President of the Workers' Party of Belgium
- In office 2 March 2008 – 5 December 2021
- Preceded by: Ludo Martens
- Succeeded by: Raoul Hedebouw

Member of the Antwerp municipal council
- Incumbent
- Assumed office 2013

Member of the Chamber of Representatives
- Incumbent
- Assumed office 20 June 2019
- Constituency: Antwerp

Personal details
- Born: 17 December 1969 (age 56) Wilrijk, Antwerp, Belgium
- Party: Workers' Party of Belgium
- Education: UFSIA Ghent University
- Occupation: Author; politician;

= Peter Mertens =

Belgian politician (born 1969)

Peter Mertens (born 17 December 1969) is a Belgian politician who led the Workers' Party of Belgium (PTB-PVDA) from 2008 to 2021. He has served as a member of the Chamber of Representatives since 2019, and as a municipal councilor in Antwerp since 2013. Since 2022, he is the general secretary of the PTB-PVDA.

==Youth==
Mertens was born in Antwerp.
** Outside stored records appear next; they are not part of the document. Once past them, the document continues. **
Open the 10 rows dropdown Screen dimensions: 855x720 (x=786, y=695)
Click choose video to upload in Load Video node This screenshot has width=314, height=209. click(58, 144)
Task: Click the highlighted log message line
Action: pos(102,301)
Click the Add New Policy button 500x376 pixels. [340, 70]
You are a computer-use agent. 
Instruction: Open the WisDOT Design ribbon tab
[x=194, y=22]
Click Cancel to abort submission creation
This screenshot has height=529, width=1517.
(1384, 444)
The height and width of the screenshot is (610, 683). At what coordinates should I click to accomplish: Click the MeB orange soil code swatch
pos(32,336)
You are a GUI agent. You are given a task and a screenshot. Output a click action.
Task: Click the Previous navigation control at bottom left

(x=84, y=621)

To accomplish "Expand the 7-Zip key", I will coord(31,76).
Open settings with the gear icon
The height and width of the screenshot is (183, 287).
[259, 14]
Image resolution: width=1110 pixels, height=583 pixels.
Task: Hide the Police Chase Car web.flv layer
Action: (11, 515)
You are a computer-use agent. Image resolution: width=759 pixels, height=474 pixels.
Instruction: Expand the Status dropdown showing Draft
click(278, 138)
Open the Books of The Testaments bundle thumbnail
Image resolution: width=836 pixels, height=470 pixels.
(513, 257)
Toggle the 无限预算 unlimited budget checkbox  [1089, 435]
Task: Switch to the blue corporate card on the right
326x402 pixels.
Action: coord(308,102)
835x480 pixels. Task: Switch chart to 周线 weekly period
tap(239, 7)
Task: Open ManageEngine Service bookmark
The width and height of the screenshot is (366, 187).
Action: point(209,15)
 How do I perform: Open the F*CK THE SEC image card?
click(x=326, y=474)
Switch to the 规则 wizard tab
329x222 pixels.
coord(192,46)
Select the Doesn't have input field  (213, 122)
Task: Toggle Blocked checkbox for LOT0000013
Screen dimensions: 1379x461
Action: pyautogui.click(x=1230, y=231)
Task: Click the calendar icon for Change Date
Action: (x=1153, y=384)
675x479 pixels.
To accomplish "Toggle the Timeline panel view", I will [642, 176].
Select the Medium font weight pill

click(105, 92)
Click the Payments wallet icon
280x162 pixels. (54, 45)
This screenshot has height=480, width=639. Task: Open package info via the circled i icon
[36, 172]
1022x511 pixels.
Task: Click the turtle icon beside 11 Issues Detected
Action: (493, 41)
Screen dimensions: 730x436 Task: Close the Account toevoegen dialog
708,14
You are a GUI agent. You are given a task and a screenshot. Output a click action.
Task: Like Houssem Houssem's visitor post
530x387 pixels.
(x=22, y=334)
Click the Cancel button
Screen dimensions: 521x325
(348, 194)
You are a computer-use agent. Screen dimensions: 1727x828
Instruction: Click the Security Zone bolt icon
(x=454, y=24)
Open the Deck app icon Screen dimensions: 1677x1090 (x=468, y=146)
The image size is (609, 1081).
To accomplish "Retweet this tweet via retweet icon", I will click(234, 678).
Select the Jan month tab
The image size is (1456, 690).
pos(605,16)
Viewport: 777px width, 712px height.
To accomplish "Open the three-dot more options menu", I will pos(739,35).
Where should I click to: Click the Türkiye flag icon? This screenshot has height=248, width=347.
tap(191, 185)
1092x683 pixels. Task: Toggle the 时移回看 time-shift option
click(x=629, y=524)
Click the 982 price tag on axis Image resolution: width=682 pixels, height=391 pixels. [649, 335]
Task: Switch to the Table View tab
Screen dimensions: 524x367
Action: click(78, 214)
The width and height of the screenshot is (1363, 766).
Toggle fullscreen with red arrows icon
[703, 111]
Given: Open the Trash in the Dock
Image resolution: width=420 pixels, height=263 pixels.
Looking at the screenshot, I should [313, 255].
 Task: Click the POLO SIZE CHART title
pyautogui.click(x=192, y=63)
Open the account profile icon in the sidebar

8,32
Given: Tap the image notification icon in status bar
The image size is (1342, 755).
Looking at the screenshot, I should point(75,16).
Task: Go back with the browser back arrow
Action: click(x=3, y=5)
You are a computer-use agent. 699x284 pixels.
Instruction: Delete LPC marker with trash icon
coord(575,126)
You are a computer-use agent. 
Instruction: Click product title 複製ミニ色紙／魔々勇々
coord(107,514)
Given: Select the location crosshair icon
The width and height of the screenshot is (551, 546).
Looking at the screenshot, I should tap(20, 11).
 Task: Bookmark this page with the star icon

In 1987, when he was 18 years old, he founded the Studenten tegen Racisme (Students against Racism, SteR) with fellow UFSIA student Marc Spruyt. Four years later, when he was studying sociology at Ghent University, he led a student protest movement against the Gulf War. At this time he joined the youth organisation of the Workers' Party of Belgium, the Marxistisch-Leninistische Beweging (Marxist–Leninist Movement, MLB). With this organisation he was also present at a wide range of student activities, like the solidarity campaign with the workers of the shipyard Boelwerf in Temse, which was threatened with closure. In 1994 Mertens became the president of the MLB, which then participated in the strike movement against proposed reforms by the Minister of Higher Education in the government of the French community, Michel Lebrun. Mertens obtained his licentiate in sociology in 1998 and started working as a temporary employee (interim work). For a year and a half he worked as a labourer for industrial cleaning firms and subcontractors in the Port of Ghent.

==Politician==
In 1995 the 5th party congress of the PVDA-PTB took place and Peter Mertens was elected to the National Council of the party. He left his position as president at the youth movement in 1998 and became political secretary in the party branch of the province of Antwerp. In 2002, at the 7th party congress, Mertens was elected to the party bureau. Another four years later, he became responsible for the daily management of the party. In 2007, the Workers' Party of Belgium started its Renewal Congress, which gathered 460 delegates. At the closing session on 2 March 2008, Mertens was elected as the successor of then party chairman Ludo Martens, who was having serious health problems.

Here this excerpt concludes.